--- Stored data ---
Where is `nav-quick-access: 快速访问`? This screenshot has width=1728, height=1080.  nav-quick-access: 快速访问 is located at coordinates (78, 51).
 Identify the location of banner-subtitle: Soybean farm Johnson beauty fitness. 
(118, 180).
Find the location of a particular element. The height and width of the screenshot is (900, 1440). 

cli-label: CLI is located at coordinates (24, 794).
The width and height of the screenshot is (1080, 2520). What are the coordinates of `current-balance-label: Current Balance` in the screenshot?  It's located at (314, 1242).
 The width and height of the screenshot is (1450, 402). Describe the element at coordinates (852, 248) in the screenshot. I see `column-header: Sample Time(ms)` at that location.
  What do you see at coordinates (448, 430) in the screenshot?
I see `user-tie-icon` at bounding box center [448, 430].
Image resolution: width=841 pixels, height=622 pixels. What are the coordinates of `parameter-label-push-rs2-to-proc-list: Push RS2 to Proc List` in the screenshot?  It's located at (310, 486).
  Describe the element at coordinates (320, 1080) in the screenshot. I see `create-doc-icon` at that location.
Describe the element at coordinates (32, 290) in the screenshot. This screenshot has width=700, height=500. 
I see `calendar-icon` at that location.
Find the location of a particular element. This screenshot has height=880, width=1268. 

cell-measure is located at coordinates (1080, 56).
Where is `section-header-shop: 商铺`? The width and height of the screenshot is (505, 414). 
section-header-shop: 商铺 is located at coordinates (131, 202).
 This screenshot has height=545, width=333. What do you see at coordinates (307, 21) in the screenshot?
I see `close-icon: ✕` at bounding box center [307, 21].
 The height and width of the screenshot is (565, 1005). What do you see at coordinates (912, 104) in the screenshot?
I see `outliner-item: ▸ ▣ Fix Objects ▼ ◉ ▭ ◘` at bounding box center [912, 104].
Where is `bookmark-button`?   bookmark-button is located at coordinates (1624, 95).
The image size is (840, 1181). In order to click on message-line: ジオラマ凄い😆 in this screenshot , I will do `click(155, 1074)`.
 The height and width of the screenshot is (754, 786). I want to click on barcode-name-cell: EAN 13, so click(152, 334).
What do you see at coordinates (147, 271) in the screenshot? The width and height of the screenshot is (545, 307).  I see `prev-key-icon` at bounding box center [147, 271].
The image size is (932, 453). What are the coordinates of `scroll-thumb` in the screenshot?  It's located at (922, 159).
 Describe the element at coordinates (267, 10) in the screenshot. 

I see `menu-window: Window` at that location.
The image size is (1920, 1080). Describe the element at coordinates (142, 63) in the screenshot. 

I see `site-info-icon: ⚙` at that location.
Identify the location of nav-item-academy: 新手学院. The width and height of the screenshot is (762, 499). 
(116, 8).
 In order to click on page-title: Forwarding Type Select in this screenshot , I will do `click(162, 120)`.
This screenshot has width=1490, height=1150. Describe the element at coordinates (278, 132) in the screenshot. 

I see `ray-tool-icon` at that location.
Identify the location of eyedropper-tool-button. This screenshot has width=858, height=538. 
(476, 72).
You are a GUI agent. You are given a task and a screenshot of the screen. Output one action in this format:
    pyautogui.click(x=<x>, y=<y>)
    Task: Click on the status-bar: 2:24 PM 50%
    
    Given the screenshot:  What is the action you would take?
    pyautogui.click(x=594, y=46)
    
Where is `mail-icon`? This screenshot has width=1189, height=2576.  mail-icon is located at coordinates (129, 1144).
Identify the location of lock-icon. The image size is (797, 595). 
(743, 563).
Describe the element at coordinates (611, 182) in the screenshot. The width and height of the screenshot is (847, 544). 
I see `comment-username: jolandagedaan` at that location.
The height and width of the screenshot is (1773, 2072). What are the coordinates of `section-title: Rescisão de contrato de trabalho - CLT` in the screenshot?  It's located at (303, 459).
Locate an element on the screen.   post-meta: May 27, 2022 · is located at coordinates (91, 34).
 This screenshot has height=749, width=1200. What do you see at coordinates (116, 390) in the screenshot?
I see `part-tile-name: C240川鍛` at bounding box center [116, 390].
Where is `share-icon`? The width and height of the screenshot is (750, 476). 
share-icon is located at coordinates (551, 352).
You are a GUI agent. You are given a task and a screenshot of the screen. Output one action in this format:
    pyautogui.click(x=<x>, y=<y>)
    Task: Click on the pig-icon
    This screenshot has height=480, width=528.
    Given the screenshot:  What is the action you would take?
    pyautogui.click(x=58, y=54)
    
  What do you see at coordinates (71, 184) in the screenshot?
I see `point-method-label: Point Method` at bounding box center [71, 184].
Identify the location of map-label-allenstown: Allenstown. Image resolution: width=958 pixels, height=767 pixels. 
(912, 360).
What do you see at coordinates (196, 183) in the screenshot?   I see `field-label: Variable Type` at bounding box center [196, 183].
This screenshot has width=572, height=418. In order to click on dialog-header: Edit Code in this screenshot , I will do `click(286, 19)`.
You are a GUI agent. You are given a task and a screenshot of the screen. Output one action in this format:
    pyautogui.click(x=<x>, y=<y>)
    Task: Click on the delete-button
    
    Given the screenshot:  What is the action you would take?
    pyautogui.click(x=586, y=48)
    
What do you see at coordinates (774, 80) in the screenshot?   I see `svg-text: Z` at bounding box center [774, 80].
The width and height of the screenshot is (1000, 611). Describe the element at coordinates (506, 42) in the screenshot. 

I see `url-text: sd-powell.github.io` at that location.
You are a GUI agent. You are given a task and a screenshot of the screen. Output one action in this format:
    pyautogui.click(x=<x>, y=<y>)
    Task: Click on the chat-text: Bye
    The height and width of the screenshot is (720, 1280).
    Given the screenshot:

--- REQUIRED WORK ---
Reproduce these data lines word for word.

--- YOUR SOLUTION ---
Where is `nav-quick-access: 快速访问`? This screenshot has width=1728, height=1080.  nav-quick-access: 快速访问 is located at coordinates (78, 51).
 Identify the location of banner-subtitle: Soybean farm Johnson beauty fitness. 
(118, 180).
Find the location of a particular element. The height and width of the screenshot is (900, 1440). 

cli-label: CLI is located at coordinates (24, 794).
The width and height of the screenshot is (1080, 2520). What are the coordinates of `current-balance-label: Current Balance` in the screenshot?  It's located at (314, 1242).
 The width and height of the screenshot is (1450, 402). Describe the element at coordinates (852, 248) in the screenshot. I see `column-header: Sample Time(ms)` at that location.
  What do you see at coordinates (448, 430) in the screenshot?
I see `user-tie-icon` at bounding box center [448, 430].
Image resolution: width=841 pixels, height=622 pixels. What are the coordinates of `parameter-label-push-rs2-to-proc-list: Push RS2 to Proc List` in the screenshot?  It's located at (310, 486).
  Describe the element at coordinates (320, 1080) in the screenshot. I see `create-doc-icon` at that location.
Describe the element at coordinates (32, 290) in the screenshot. This screenshot has width=700, height=500. 
I see `calendar-icon` at that location.
Find the location of a particular element. This screenshot has height=880, width=1268. 

cell-measure is located at coordinates (1080, 56).
Where is `section-header-shop: 商铺`? The width and height of the screenshot is (505, 414). 
section-header-shop: 商铺 is located at coordinates (131, 202).
 This screenshot has height=545, width=333. What do you see at coordinates (307, 21) in the screenshot?
I see `close-icon: ✕` at bounding box center [307, 21].
 The height and width of the screenshot is (565, 1005). What do you see at coordinates (912, 104) in the screenshot?
I see `outliner-item: ▸ ▣ Fix Objects ▼ ◉ ▭ ◘` at bounding box center [912, 104].
Where is `bookmark-button`?   bookmark-button is located at coordinates (1624, 95).
The image size is (840, 1181). In order to click on message-line: ジオラマ凄い😆 in this screenshot , I will do `click(155, 1074)`.
 The height and width of the screenshot is (754, 786). I want to click on barcode-name-cell: EAN 13, so click(152, 334).
What do you see at coordinates (147, 271) in the screenshot? The width and height of the screenshot is (545, 307).  I see `prev-key-icon` at bounding box center [147, 271].
The image size is (932, 453). What are the coordinates of `scroll-thumb` in the screenshot?  It's located at (922, 159).
 Describe the element at coordinates (267, 10) in the screenshot. 

I see `menu-window: Window` at that location.
The image size is (1920, 1080). Describe the element at coordinates (142, 63) in the screenshot. 

I see `site-info-icon: ⚙` at that location.
Identify the location of nav-item-academy: 新手学院. The width and height of the screenshot is (762, 499). 
(116, 8).
 In order to click on page-title: Forwarding Type Select in this screenshot , I will do `click(162, 120)`.
This screenshot has width=1490, height=1150. Describe the element at coordinates (278, 132) in the screenshot. 

I see `ray-tool-icon` at that location.
Identify the location of eyedropper-tool-button. This screenshot has width=858, height=538. 
(476, 72).
You are a GUI agent. You are given a task and a screenshot of the screen. Output one action in this format:
    pyautogui.click(x=<x>, y=<y>)
    Task: Click on the status-bar: 2:24 PM 50%
    
    Given the screenshot:  What is the action you would take?
    pyautogui.click(x=594, y=46)
    
Where is `mail-icon`? This screenshot has width=1189, height=2576.  mail-icon is located at coordinates (129, 1144).
Identify the location of lock-icon. The image size is (797, 595). 
(743, 563).
Describe the element at coordinates (611, 182) in the screenshot. The width and height of the screenshot is (847, 544). 
I see `comment-username: jolandagedaan` at that location.
The height and width of the screenshot is (1773, 2072). What are the coordinates of `section-title: Rescisão de contrato de trabalho - CLT` in the screenshot?  It's located at (303, 459).
Locate an element on the screen.   post-meta: May 27, 2022 · is located at coordinates (91, 34).
 This screenshot has height=749, width=1200. What do you see at coordinates (116, 390) in the screenshot?
I see `part-tile-name: C240川鍛` at bounding box center [116, 390].
Where is `share-icon`? The width and height of the screenshot is (750, 476). 
share-icon is located at coordinates (551, 352).
You are a GUI agent. You are given a task and a screenshot of the screen. Output one action in this format:
    pyautogui.click(x=<x>, y=<y>)
    Task: Click on the pig-icon
    This screenshot has height=480, width=528.
    Given the screenshot:  What is the action you would take?
    pyautogui.click(x=58, y=54)
    
  What do you see at coordinates (71, 184) in the screenshot?
I see `point-method-label: Point Method` at bounding box center [71, 184].
Identify the location of map-label-allenstown: Allenstown. Image resolution: width=958 pixels, height=767 pixels. 
(912, 360).
What do you see at coordinates (196, 183) in the screenshot?   I see `field-label: Variable Type` at bounding box center [196, 183].
This screenshot has width=572, height=418. In order to click on dialog-header: Edit Code in this screenshot , I will do `click(286, 19)`.
You are a GUI agent. You are given a task and a screenshot of the screen. Output one action in this format:
    pyautogui.click(x=<x>, y=<y>)
    Task: Click on the delete-button
    
    Given the screenshot:  What is the action you would take?
    pyautogui.click(x=586, y=48)
    
What do you see at coordinates (774, 80) in the screenshot?   I see `svg-text: Z` at bounding box center [774, 80].
The width and height of the screenshot is (1000, 611). Describe the element at coordinates (506, 42) in the screenshot. 

I see `url-text: sd-powell.github.io` at that location.
You are a GUI agent. You are given a task and a screenshot of the screen. Output one action in this format:
    pyautogui.click(x=<x>, y=<y>)
    Task: Click on the chat-text: Bye
    The height and width of the screenshot is (720, 1280).
    Given the screenshot:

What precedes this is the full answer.